One of Gedenk’s projects is a public service announcement depicting how ordinary people can become victims of hate crimes. It was aired thousands of times by TV channels such as FOX, NBC, ABC and CVS.

“My grandparents on my father’s side lost almost their entire family in the Holocaust and this cause is very personal and meaningful to me,” says Ben-Ari, who won the American Society for Yad Vashem’s 2011 Young Leadership Associates Remembrance Award.

She appeared with Sting and Elton John at the recent Breast Cancer Research Foundation’s Hot Pink Party in Boston and was invited by designer Donna Karan to play at the star-studded June 13 Wayúu Tayá Fundraising Gala Event in New York to benefit indigenous children from different countries.

But she singles out the White House experience as one of her most inspiring.

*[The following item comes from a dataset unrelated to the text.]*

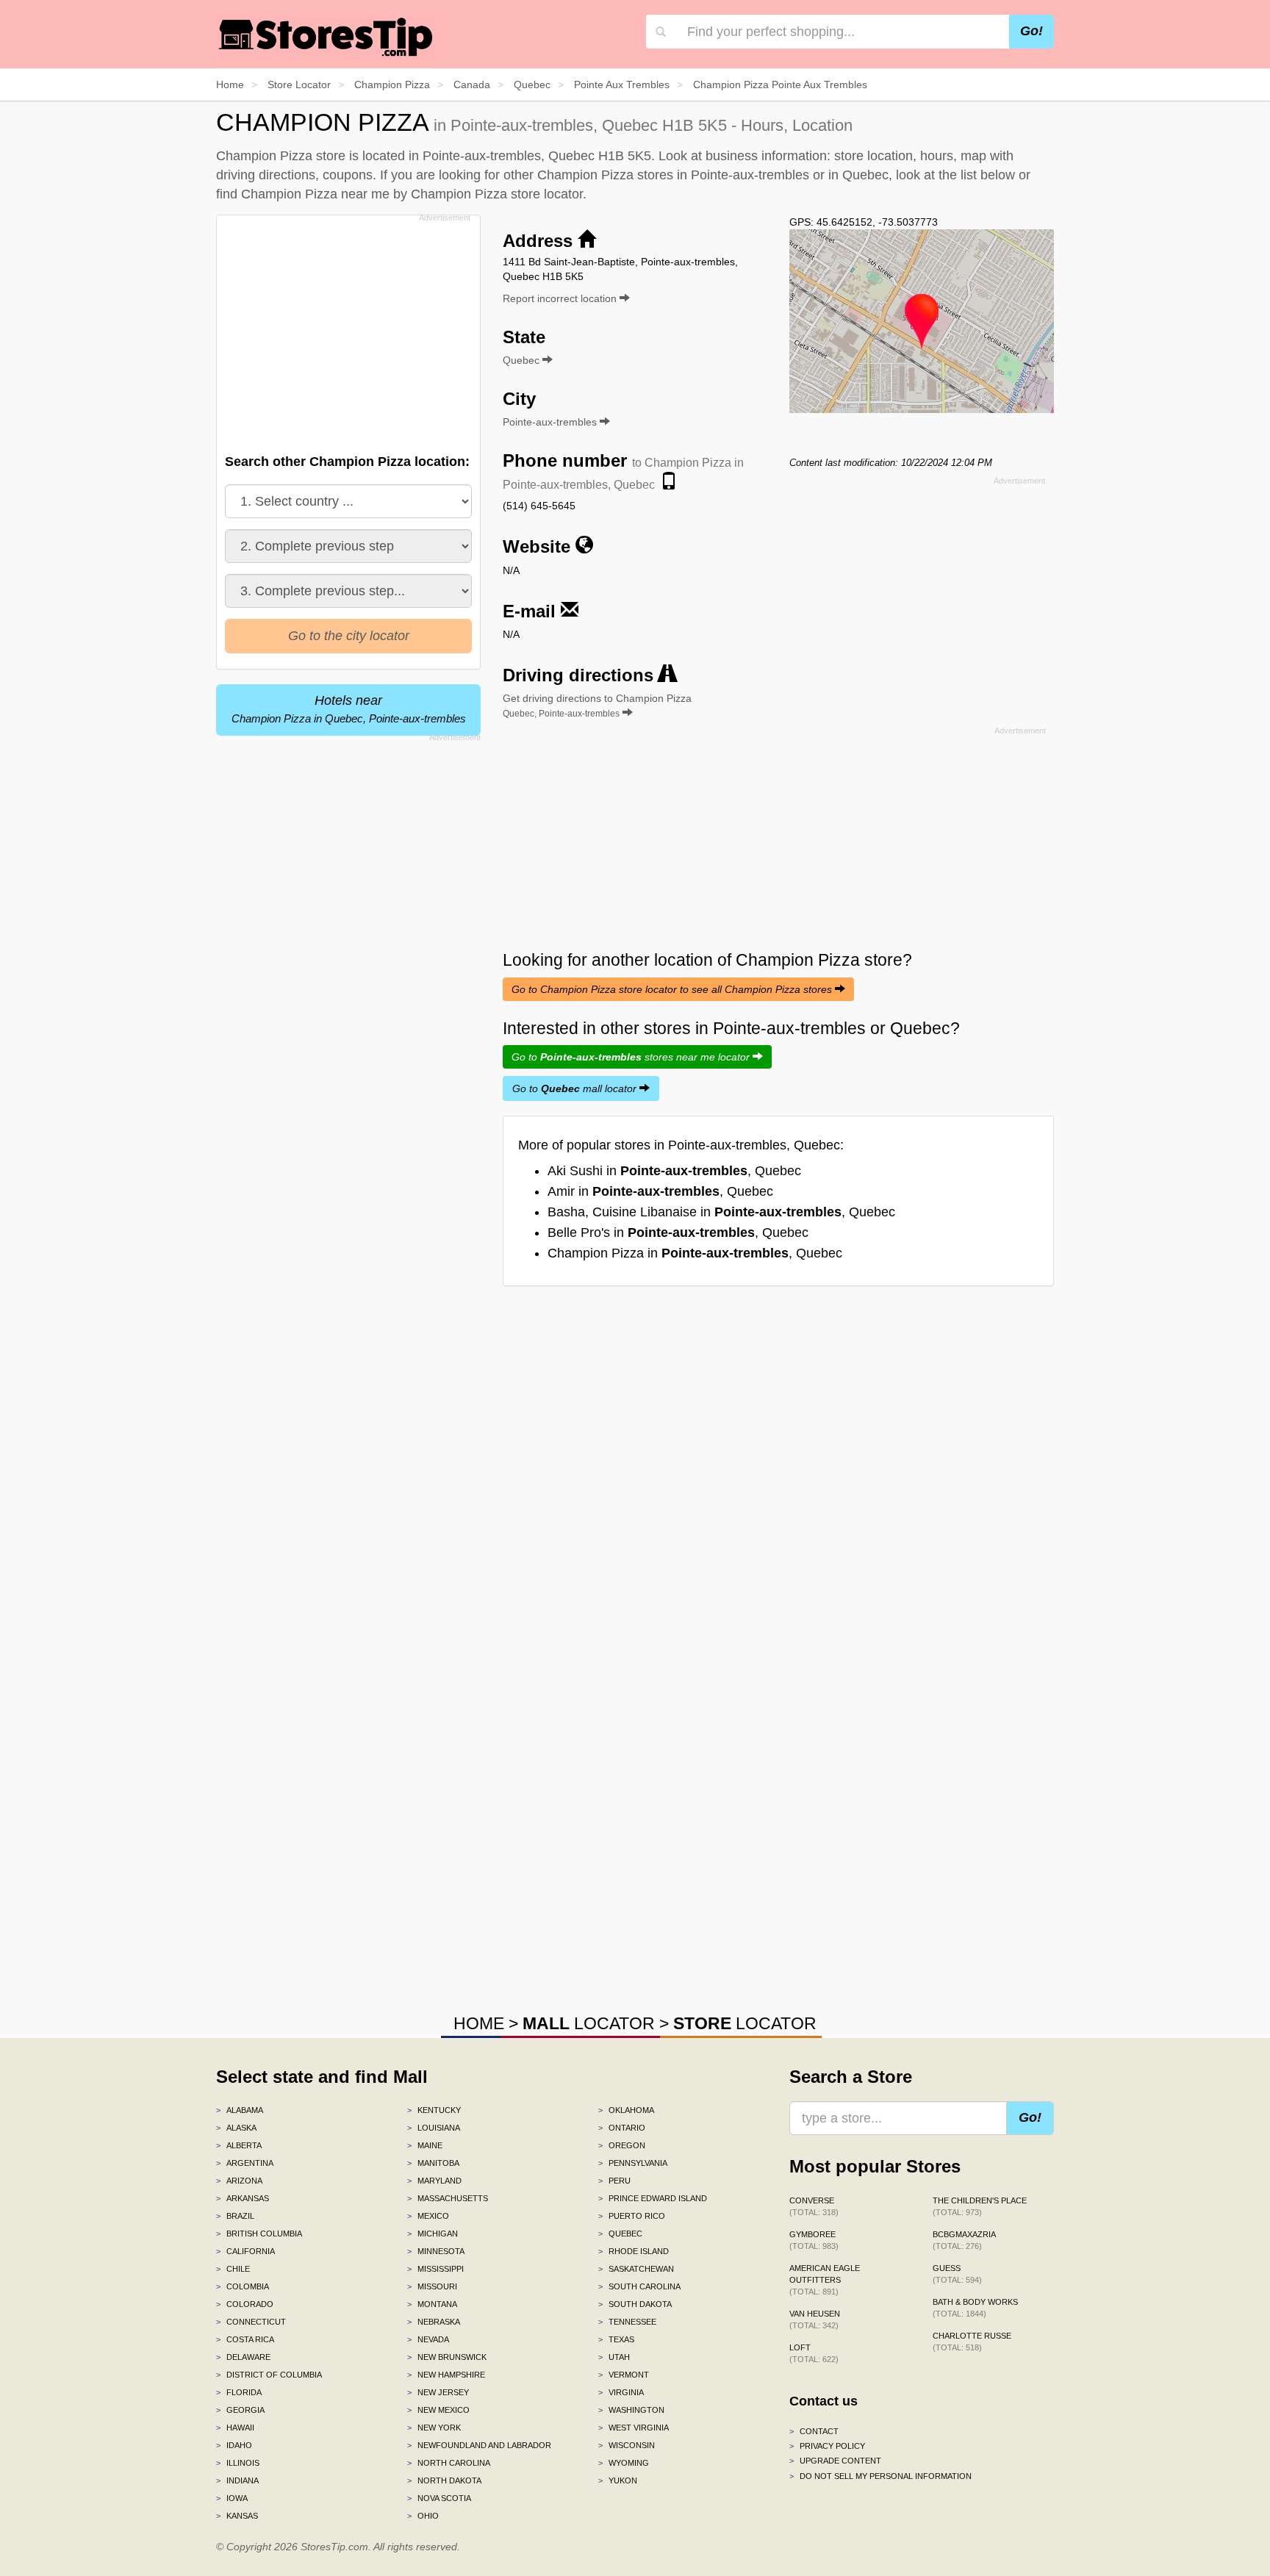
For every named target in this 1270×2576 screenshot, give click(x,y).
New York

She was invited by the president’s wife in March as one of 22 “Remarkable Women” in a Women’s History Month celebration and session with schoolchildren. The group included notable women such as the actress Hilary Swank, Olympic skater Michelle Kwan, astronaut Ellen Ochoa, Brigadier General Dana Born, former US ambassador to Hungary Nancy Brinker and A&E Television Networks president and CEO Abbe Raven.

“This event and also talking to the many students who participated inspired me to keep growing as an artist and as a person,” Ben-Ari says.